## Problem statement
With the records in front of you, set every one of them down exactly.

## Data provided
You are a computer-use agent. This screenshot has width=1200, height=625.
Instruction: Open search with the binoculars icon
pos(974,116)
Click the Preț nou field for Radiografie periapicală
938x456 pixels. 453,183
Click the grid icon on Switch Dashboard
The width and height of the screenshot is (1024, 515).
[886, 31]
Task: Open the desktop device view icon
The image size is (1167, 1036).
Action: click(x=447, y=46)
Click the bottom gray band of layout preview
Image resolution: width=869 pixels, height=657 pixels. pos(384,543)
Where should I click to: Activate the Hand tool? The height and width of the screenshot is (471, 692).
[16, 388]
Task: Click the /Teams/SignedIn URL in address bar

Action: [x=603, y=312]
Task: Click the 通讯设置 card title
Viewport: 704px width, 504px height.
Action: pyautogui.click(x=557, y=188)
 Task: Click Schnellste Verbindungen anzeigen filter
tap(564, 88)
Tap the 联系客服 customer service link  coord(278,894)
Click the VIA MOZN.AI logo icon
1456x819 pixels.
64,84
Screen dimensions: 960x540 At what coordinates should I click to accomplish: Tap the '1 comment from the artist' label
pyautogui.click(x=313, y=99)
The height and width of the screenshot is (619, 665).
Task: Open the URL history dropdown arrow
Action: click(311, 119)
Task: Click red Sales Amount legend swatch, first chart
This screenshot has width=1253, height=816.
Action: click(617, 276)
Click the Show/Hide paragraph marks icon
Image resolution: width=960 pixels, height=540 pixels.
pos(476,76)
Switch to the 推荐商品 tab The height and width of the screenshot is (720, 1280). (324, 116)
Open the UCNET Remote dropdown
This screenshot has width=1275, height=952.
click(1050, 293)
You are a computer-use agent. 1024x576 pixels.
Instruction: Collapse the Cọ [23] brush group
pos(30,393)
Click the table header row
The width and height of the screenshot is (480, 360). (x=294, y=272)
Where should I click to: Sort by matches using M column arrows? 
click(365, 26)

## Answer
You are a computer-use agent. This screenshot has width=1200, height=625.
Instruction: Open search with the binoculars icon
pos(974,116)
Click the Preț nou field for Radiografie periapicală
938x456 pixels. 453,183
Click the grid icon on Switch Dashboard
The width and height of the screenshot is (1024, 515).
[886, 31]
Task: Open the desktop device view icon
The image size is (1167, 1036).
Action: click(x=447, y=46)
Click the bottom gray band of layout preview
Image resolution: width=869 pixels, height=657 pixels. pos(384,543)
Where should I click to: Activate the Hand tool? The height and width of the screenshot is (471, 692).
[16, 388]
Task: Click the /Teams/SignedIn URL in address bar

Action: [x=603, y=312]
Task: Click the 通讯设置 card title
Viewport: 704px width, 504px height.
Action: pyautogui.click(x=557, y=188)
 Task: Click Schnellste Verbindungen anzeigen filter
tap(564, 88)
Tap the 联系客服 customer service link  coord(278,894)
Click the VIA MOZN.AI logo icon
1456x819 pixels.
64,84
Screen dimensions: 960x540 At what coordinates should I click to accomplish: Tap the '1 comment from the artist' label
pyautogui.click(x=313, y=99)
The height and width of the screenshot is (619, 665).
Task: Open the URL history dropdown arrow
Action: click(311, 119)
Task: Click red Sales Amount legend swatch, first chart
This screenshot has width=1253, height=816.
Action: click(617, 276)
Click the Show/Hide paragraph marks icon
Image resolution: width=960 pixels, height=540 pixels.
pos(476,76)
Switch to the 推荐商品 tab The height and width of the screenshot is (720, 1280). (324, 116)
Open the UCNET Remote dropdown
This screenshot has width=1275, height=952.
click(1050, 293)
You are a computer-use agent. 1024x576 pixels.
Instruction: Collapse the Cọ [23] brush group
pos(30,393)
Click the table header row
The width and height of the screenshot is (480, 360). (x=294, y=272)
Where should I click to: Sort by matches using M column arrows? 
click(365, 26)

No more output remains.